已有研究表明，肠道共生菌群可以辅助宿主食物消化，协助肠黏膜免疫系统的发育，抑制有害微生物群的生长，从而影响机体的代谢、认知和免疫调节功能。在本文中，来自哈佛医学院的研究者们以大肠杆菌 Nissle（益生菌EcN）作为研究对象，来探究T细胞受肠道共生菌影响的机制。

      他们构建了一系列细胞壁和外膜结构相关基因缺失的EcN菌，借助Maestro新一代Impedance技术，以无损实时的方式记录到它们与野生型EcN菌都能扰动上皮细胞的屏障功能，并且前者能够在更短的时间内引起屏障完整性的下降（图1）。

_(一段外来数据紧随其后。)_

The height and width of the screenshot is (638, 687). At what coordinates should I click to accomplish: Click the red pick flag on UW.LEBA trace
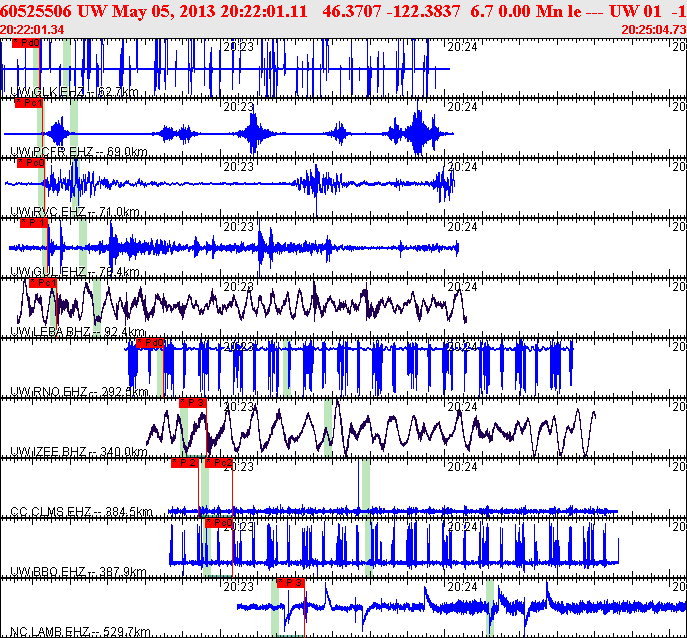pyautogui.click(x=43, y=283)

这一实验的详细过程如下：

图1 体外检测荚膜缺失突变体EcN菌对上皮屏障的影响

A）不同处理Caco-2的BI值随时间变化曲线图（EcN和ΔkfiCD均为1:1000稀释；-为未处理阴性对照；EGTA为阳性对照）

B)三个稀释梯度的EcN和ΔkfiCD处理Caco-2后，屏障指数下降50%所需时间比较（N=3, t test, ***P < 0.001, ****P < 10–4)）

C)三个稀释梯度浓度野生型及6种EcN突变体处理Caco-2后，屏障指数下降50%所需时间比较

 

      研究者将Caco-2细胞接种在CytoView-Z 96板培养至屏障形成后，分别加入野生型和荚膜缺失突变菌（ΔkfiCD）处理，通过观察屏障指数BI值 (两个交流电频率下（低频-1k Hz/高频-41.5k Hz）测量的细胞层电阻之比) 的变化来评估屏障完整性。图1A结果表明两种细菌都诱发了BI值的显著下降，但突变菌处理组下降明显比野生型更快。图1B显示出不同稀释倍数的突变菌处理组其纵坐标（屏障指数下降50%所需时间）均低于对应的对照组，并且这一数值与加入的菌体总量成反比。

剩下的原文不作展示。